### Required work
Please copy out all lines of the entries that contain the word "will".
[[ Material provided open ]]
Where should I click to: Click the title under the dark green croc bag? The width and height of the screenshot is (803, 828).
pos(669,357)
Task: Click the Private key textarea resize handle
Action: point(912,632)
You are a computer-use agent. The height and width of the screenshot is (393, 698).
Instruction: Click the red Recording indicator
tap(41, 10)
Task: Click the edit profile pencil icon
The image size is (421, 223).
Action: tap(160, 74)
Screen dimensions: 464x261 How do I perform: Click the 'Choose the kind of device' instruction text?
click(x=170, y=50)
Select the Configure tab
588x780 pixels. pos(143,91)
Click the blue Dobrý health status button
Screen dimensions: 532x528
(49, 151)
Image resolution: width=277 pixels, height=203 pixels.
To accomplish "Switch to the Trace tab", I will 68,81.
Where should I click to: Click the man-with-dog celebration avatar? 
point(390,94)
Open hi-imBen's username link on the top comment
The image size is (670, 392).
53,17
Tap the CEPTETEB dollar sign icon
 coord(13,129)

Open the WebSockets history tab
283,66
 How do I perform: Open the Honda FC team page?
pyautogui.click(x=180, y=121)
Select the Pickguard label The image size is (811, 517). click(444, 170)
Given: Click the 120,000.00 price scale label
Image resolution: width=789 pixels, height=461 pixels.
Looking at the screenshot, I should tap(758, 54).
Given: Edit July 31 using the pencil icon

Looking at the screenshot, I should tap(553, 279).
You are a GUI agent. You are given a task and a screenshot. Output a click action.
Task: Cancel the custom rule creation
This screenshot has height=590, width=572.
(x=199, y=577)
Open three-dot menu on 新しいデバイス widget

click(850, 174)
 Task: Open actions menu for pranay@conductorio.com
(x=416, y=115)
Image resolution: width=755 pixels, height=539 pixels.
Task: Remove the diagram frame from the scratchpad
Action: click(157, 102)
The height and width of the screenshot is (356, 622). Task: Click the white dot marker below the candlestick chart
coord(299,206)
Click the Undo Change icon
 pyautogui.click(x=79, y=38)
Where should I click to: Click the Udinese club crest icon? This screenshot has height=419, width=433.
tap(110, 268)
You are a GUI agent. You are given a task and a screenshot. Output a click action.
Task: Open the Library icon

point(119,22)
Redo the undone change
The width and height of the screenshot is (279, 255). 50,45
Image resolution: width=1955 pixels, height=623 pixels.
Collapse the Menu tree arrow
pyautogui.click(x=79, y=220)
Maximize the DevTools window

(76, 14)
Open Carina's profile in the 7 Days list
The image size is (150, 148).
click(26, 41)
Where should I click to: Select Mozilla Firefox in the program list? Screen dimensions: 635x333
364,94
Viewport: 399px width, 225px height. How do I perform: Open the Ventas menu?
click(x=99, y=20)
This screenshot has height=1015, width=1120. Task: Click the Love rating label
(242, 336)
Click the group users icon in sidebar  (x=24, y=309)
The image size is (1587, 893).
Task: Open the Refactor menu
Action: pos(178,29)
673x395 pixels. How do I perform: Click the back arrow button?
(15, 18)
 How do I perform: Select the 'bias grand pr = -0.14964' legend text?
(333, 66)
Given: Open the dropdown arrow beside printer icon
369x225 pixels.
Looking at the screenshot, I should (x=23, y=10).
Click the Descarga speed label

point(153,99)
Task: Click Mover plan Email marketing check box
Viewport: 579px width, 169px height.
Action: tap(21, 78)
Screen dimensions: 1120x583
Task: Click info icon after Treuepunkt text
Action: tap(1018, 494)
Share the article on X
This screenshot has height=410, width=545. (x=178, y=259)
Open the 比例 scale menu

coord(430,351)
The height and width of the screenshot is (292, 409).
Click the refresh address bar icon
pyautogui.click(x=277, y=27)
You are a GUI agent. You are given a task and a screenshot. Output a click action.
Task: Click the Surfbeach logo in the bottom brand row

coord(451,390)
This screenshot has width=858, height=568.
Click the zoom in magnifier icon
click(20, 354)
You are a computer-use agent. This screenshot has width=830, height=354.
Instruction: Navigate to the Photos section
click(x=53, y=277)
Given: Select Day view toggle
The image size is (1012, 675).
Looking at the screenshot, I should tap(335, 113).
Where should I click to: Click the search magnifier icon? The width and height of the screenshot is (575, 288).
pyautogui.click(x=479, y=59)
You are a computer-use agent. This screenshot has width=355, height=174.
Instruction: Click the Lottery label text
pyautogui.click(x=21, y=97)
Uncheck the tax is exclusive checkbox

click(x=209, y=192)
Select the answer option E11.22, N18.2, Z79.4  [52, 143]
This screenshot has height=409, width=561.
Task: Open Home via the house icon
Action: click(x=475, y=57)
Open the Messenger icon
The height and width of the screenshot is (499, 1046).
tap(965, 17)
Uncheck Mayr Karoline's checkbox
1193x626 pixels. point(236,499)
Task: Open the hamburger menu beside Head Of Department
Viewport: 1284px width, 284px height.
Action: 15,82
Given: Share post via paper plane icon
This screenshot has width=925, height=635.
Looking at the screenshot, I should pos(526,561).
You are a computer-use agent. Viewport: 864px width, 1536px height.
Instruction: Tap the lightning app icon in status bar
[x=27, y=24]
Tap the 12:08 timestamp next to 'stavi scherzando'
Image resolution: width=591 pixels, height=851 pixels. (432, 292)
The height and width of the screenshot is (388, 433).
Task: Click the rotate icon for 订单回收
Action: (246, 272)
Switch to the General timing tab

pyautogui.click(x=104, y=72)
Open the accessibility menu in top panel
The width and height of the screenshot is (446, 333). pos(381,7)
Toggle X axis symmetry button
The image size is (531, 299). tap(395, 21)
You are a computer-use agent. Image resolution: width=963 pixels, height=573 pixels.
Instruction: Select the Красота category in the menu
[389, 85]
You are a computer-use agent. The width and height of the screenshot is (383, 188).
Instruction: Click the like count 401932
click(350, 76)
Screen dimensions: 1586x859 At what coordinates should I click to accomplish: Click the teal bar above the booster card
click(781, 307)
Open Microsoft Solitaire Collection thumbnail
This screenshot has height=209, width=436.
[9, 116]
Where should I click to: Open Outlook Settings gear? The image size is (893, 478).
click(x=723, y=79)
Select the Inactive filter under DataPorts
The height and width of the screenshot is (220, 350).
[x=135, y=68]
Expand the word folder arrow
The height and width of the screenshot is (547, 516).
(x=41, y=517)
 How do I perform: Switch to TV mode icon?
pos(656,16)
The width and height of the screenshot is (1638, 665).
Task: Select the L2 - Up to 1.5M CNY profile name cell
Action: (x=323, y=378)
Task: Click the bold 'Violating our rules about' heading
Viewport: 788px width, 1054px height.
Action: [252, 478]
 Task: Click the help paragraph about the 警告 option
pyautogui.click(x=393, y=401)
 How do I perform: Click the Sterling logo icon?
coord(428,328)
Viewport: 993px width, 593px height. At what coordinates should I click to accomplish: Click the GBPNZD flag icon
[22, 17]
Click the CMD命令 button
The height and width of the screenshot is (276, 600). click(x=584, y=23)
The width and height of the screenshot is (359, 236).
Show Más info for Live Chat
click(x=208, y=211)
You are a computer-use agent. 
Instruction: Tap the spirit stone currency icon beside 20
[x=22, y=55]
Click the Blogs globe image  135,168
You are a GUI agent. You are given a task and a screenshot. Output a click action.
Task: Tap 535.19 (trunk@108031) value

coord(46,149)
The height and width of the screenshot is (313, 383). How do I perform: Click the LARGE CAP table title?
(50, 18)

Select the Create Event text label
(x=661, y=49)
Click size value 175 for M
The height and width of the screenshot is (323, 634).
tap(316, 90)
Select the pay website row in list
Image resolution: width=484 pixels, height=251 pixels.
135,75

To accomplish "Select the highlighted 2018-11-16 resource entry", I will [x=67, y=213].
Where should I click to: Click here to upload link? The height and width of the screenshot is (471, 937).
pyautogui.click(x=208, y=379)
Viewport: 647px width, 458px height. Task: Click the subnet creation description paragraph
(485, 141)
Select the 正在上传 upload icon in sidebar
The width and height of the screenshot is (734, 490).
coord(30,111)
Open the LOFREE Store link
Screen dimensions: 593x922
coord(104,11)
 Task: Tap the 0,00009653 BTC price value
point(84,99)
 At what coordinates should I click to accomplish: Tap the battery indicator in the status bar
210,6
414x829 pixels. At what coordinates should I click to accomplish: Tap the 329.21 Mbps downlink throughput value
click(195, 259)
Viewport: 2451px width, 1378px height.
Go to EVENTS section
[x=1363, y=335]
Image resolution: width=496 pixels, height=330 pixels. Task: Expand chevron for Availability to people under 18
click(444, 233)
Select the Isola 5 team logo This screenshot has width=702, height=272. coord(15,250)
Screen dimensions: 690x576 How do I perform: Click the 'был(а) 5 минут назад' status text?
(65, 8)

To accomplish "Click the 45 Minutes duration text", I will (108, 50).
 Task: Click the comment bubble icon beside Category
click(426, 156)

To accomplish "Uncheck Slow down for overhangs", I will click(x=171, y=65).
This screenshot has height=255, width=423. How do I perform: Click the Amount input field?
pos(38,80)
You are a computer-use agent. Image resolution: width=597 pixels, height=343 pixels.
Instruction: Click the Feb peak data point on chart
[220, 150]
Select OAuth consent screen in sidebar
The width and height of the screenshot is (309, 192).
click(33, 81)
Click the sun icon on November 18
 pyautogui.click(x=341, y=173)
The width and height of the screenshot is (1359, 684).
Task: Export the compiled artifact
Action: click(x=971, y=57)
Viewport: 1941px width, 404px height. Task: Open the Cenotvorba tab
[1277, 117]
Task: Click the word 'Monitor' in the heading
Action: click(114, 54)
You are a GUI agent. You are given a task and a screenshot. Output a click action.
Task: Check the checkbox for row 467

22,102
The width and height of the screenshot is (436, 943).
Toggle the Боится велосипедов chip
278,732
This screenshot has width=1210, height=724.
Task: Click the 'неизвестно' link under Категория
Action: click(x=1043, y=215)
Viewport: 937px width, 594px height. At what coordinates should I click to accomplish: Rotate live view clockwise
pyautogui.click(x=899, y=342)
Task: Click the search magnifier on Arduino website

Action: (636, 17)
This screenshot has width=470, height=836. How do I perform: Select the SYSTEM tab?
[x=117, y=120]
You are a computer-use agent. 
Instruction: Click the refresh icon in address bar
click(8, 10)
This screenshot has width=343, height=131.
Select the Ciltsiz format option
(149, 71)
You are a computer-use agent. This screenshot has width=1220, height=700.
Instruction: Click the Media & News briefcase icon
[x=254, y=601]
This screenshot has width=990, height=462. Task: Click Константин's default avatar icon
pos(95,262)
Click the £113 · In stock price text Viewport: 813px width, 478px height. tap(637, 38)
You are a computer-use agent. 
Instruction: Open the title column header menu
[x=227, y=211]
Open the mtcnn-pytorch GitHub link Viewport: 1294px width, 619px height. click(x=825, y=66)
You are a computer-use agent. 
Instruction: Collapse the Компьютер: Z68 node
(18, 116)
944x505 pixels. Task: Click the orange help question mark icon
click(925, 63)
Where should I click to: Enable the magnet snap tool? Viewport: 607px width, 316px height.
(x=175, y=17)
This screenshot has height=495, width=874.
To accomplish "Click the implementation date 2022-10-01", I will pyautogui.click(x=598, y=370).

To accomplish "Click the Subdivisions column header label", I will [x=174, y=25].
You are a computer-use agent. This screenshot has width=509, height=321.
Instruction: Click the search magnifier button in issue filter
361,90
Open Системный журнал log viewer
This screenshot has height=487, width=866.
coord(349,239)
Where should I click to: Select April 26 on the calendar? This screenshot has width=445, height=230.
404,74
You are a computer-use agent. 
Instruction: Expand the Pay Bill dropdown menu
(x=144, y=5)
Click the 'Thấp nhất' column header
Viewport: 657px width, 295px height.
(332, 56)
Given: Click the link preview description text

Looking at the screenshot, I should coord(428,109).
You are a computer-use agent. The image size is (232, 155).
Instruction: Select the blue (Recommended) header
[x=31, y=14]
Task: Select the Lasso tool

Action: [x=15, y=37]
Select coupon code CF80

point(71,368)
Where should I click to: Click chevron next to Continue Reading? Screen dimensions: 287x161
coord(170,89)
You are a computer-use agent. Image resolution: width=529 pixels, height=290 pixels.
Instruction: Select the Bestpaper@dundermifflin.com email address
[[ Material provided closed ]]
### Response for this exercise
To accomplish "Switch to the Trace tab", I will 68,81.
To accomplish "Select the highlighted 2018-11-16 resource entry", I will [x=67, y=213].
To accomplish "Click the 45 Minutes duration text", I will (108, 50).
To accomplish "Uncheck Slow down for overhangs", I will click(x=171, y=65).
To accomplish "Click the implementation date 2022-10-01", I will pyautogui.click(x=598, y=370).
To accomplish "Click the Subdivisions column header label", I will [x=174, y=25].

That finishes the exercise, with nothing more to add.